_COMPITO ASSEGNATO A_. Traduca in inglese la seguente frase del brano sul linguaggio: "E in tempi nei quali la comunicazione sovrasta la realtà, lavorare sul linguaggio e manipolarlo è determinante."
_COMPITO ASSEGNATO B_. Secondo il brano sul linguaggio, chi si appropria di parole, concetti e mezzi di comunicazione e li controlla?
_COMPITO ASSEGNATO C_. Riprenda il brano sul linguaggio dal punto in cui si interrompe e ne prosegua il discorso.

In un sistema estrattivista che sistematicamente si appropria delle risorse naturali, anche il linguaggio – quindi la narrativa – è oggetto di colonizzazione.  E in tempi nei quali la comunicazione sovrasta la realtà, lavorare sul linguaggio e manipolarlo è determinante.

Infatti viene sistematicamente costruito un dibattito polarizzato che annulla le sfumature e genera schieramenti contrapposti a cui aderire senza se e senza ma, avvilisce la dialettica ma soprattutto disabitua il pensiero. Ci rende passivi e annichilisce la nostra spinta a partecipare, oltre che indebolire la convinzione che ognuno di noi – individualmente o collettivamente – ha il potere di modificare il corso degli eventi. Chi ha più potere economico, si appropria e controlla parole, concetti e mezzi di comunicazione – come ogni altra risorsa -, rappresentando così la realtà nel modo più funzionale.

Pensiamo a espressioni bellissime e abusate, svuotate dei concetti a cui si riferiscono, che ci diventano insopportabili: resilienza, sostenibilità, salute, green, made in Italy, ecc. 

Parole in realtà scomode e ingombranti perché i loro significati sottendono a un sistema valoriale ed etico. Ma che, una volta abbandonata tale zavorra e reiterate spregiudicatamente, diventano addomesticate: le produzioni industriali diventano “green”, la tecnologia è la chiave per la “resilienza”, il nutri-score tutela la “salute”, la carne coltivata è “sostenibile” e la sovranità alimentare significa “made in Italy”. Un’appropriazione indebita che mistifica, non fa chiarezza.

Quanto c’è di vero nella narrazione odierna della dieta mediterranea?

_DATI DI ORIGINE_.
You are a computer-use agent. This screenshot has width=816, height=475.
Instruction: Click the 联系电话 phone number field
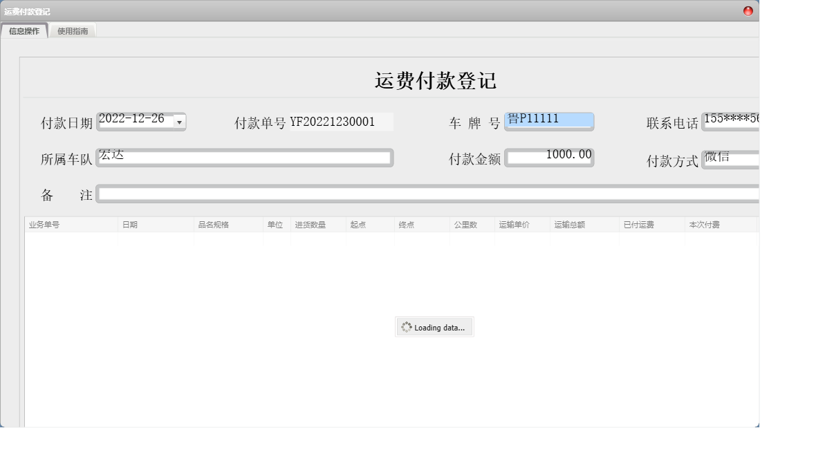click(x=730, y=120)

_RISPOSTA A_. And in times when communication overshadows reality, working on language and manipulating it is decisive.

_RISPOSTA B_. Chi ha più potere economico.

_RISPOSTA C_.
In questa cornice, nel maggio scorso viene presentata “Mediterranea”, come la popolare dieta, dal 2010 patrimonio culturale immateriale dall’Unesco. È un’associazione non riconosciuta che include l’industria della trasformazione alimentare e il settore primario, con la finalità chiara di incrementare l’efficienza produttiva, accrescere la competitività sui mercati esteri, in definitiva generare, meglio e di più, profitto. La vecchia logica che ci ha portato a questo livello di degrado ambientale e sociale, che rivendica la necessità dei nuovi Ogm, che difende l’utilizzo dei pesticidi, che promuove il cibo generato in laboratorio, che ritiene necessario, finanche inevitabile, l’attuale modello industriale di allevamento che, solo in Europa, prevede il 70% della superficie agricola destinata a produrre mangime e foraggio per gli animali invece che cibo per le persone. Niente di più lontano dall’idea che abbiamo di “dieta mediterranea”: un’idea, peraltro, non del tutto esatta.

Uscito nel 1975, frutto di una ricerca dei coniugi Keys partita nel lontano 1952, “The Mediterranean Way” è il successo editoriale che ha promosso il concetto di “dieta mediterranea” rappresentato in tutto il mondo. Un regime alimentare che ha alcuni cibo-simbolo quali i cereali, l’olio, i legumi, il pescato, ma più in generale, un’alimentazione a base di prodotti freschi, non processati.

È poi da sottolineare che, essendo il Mar Mediterraneo un piccolo mare chiuso, con condizioni pedoclimatiche uniche al mondo, i paesi che si affacciano su questo mare sono stati da sempre obbligati a fronteggiarsi, a conoscersi, a relazionarsi e dunque si sono scambiati prodotti, preparazioni, ricette. Ciononostante, le tradizioni gastronomiche dei paesi che si affacciano sul bacino sono estremamente variegate, tanto che alcuni antropologi considerano la definizione stessa – dieta mediterranea – la “musealizzazione” di un’idea. 

Chi rincorre la logica del profitto

Di fatto, alcune delle materie prime o delle ricette “musealizzate” come simboli della dieta mediterranea sono acquisizioni relativamente recenti, posteriori alla colonizzazione delle Americhe, di cui il marketing, la comunicazione funzionale alla vendita, si appropria con l’obiettivo primario di massimizzare il profitto. Anche la salute, in questa cornice, diventa un grosso affare: si stabilisce che la “dieta mediterranea” è salubre e fa vivere a lungo, dunque si fa riferimento alla dieta mediterranea per vendere viaggi, soggiorni in centri benessere, passata “italiana” di pomodoro proveniente dalla Cina, addirittura prodotti processati di Gdo, che tendono a una non meglio identificata “mediterraneità”, fino a snaturarne il significato...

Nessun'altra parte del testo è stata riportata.